Salmon Grain Bowls are a healthy, high protein lunch made with canned salmon, tender grains and fresh veggies, plus plenty of Mediterranean flavors with the feta, olives and pesto.

Anyone else have some pantry staples that they keep on hand but don’t really know what to do with?
For me, among other things, it’s canned salmon.
It just feels like a good idea to have some canned salmon on hand. It’s such a healthy protein.
And so versatile.
Except when I get down to it, I’m always stumped on what to do with it.
Usually, I default to making these southwest salmon burgers. And they are oh so tasty.
But I’m always envisioning a healthy high protein lunch using the canned salmon.
And I love a bowl. Oh how I love a bowl.
(See these vegetarian Greek grain bowls, bean and rice bowls and chicken shawarma rice bowls.)
So I finally started playing around in the kitchen and came up with these colorful, delicious, flavor-packed salmon grain bowls.
We’ve got tender cooked grains, a creamy salmon mixture, fresh spinach, roasted red peppers, some feta cheese and olives and a drizzle of pesto to bring it all together.
So much yum in a bowl. You’ll be looking forward to lunchtime when this is on the menu!
Plus, you can play around with the ingredients to suit your tastes and use what you have in your kitchen.
OK, let’s get cooking.
Now, I’ve got some notes, tips and FAQs coming up on how to make salmon grain bowls. Just tryin’ to be helpful.
If you want to jump on down to the recipe, simply scroll right on through the rest of the text. The recipe card is near the bottom of the page, above the comments section.
Ingredient Notes:
- Farro: I love the chewy texture of farro, and I tend to get the quick-cook kind at Trader Joe’s so it’s easy to make. You can use regular farro or even substitute brown or white rice or another grain if you prefer.
- Canned salmon: I use and prefer a can of wild Alaskan pink salmon that's boneless and skinless. I also recommend low-sodium so you can control the amount of sodium in your dish.
- Fresh salmon: If you'd like to use fresh or frozen salmon filets for this recipe, just cook them through (in the oven or stovetop) and flake them to use for the grain bowl. You can mix with the Greek yogurt or skip that if you'd rather.
- Greek yogurt: We’re mixing this with the salmon to create a creamy salmon salad of sorts. You could also substitute mayonnaise if you prefer.
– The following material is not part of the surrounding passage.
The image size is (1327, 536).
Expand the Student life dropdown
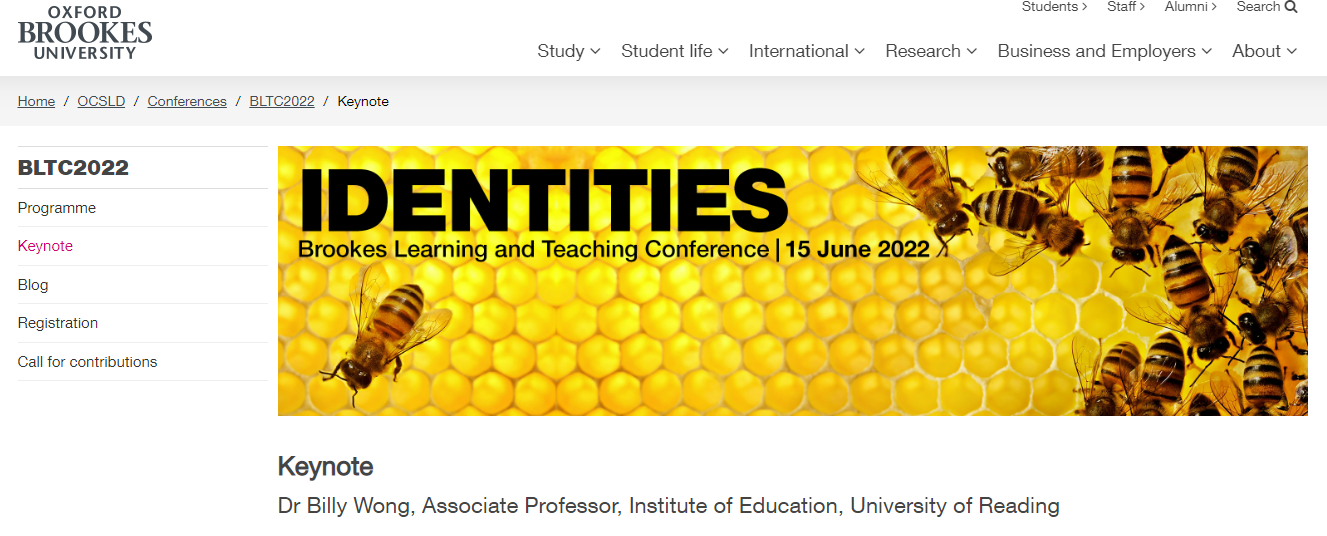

- Veggies: I use spinach and jarred roasted red peppers cause I always have those on hand. You could also add in some other roasted veggies, or cucumbers or tomatoes. Sautéed zucchini would be good here, too.
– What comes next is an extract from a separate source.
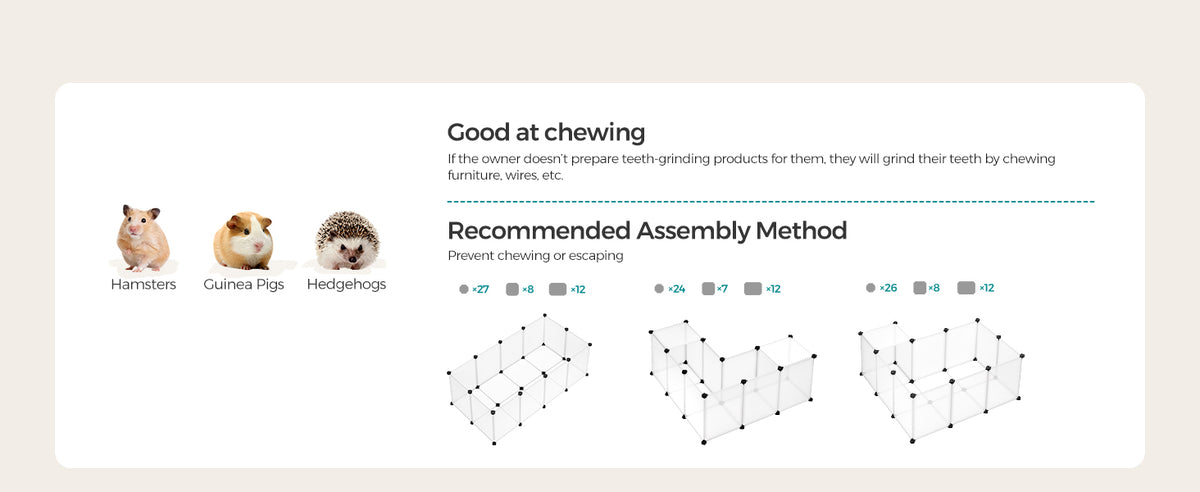Click the guinea pig image

(243, 241)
- Cheese: Feta is my go-to for the Mediterranean flavors here, but you could also use goat cheese or another favorite cheese if you’d like.
- Pesto: We’re drizzling this over the bowls to add a creamy, flavorful finish. You can make your own pesto, use store-bought or even substitute a favorite salad dressing instead.
As you can see, this is a very versatile recipe.
I love giving you guys a specific recipe to follow - I know sometimes that’s what I need - but I also love giving you plenty of ideas and options for customizing it.
I want you to be able to make it work for you!
Speaking of, feel free to add some fun toppings to your bowl.
Topping Ideas:
- Sliced or diced avocado
- Chopped tomato
- Pickled red onions
- Pickled jalapeños
- Hot sauce
- Dollop of hummus
Mix and match your favorites!
To note: As written, this serves 4. You can adjust this to make however many bowls you need.
Also, you can meal prep it and have one bowl for lunch today and another for lunch tomorrow for two people. Or halve the recipe to get 2 lunches.
Since we’re using seafood, I’d recommend using up the salmon mixture within 1-2 days.
I hope you give this a try for a new healthy high-protein lunch that you’ll be excited to dig into.
Enjoy!
XO,
Kathryn
Salmon Grain Bowls
Ingredients
- 2 cups cooked farro (see notes)
- 2 (5 oz) cans wild salmon, drained and flaked
- ⅓ cup plain Greek yogurt
- 4-5 dashes hot sauce
- Salt and black pepper
- 1 cup fresh baby spinach, roughly chopped
- 2 whole roasted red peppers (from a jar), sliced
- ⅓ cup crumbled feta cheese
- ¼ cup kalamata olives, halved
- ¼ cup prepared pesto
Optional toppings:
- Sliced avocado, chopped tomato, pickled red onions, pickled jalapeños, hot sauce, hummus, etc.
Instructions
- Cook the farro according to package directions. Set aside.
- In a small bowl, combine the salmon with the Greek yogurt and hot sauce and mix well. Season lightly with salt and black pepper.
- Divide the cooked farro among 4 bowls or plates. Divide the salmon mixture among the four bowls and then arrange the spinach, red peppers, cheese and olives in each bowl. Drizzle each bowl with the pesto, add any desired toppings, and serve!